> [WHAT YOU WILL DO]: Repeat the records below verbatim.

> [ENTRIES SUPPLIED]:
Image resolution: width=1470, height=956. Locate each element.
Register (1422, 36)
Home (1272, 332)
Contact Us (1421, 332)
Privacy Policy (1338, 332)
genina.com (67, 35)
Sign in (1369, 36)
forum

> [ANSWER TO THE PROBLEM]:
Image resolution: width=1470, height=956. Locate each element.
Register (1422, 36)
Home (1272, 332)
Contact Us (1421, 332)
Privacy Policy (1338, 332)
genina.com (67, 35)
Sign in (1369, 36)
forum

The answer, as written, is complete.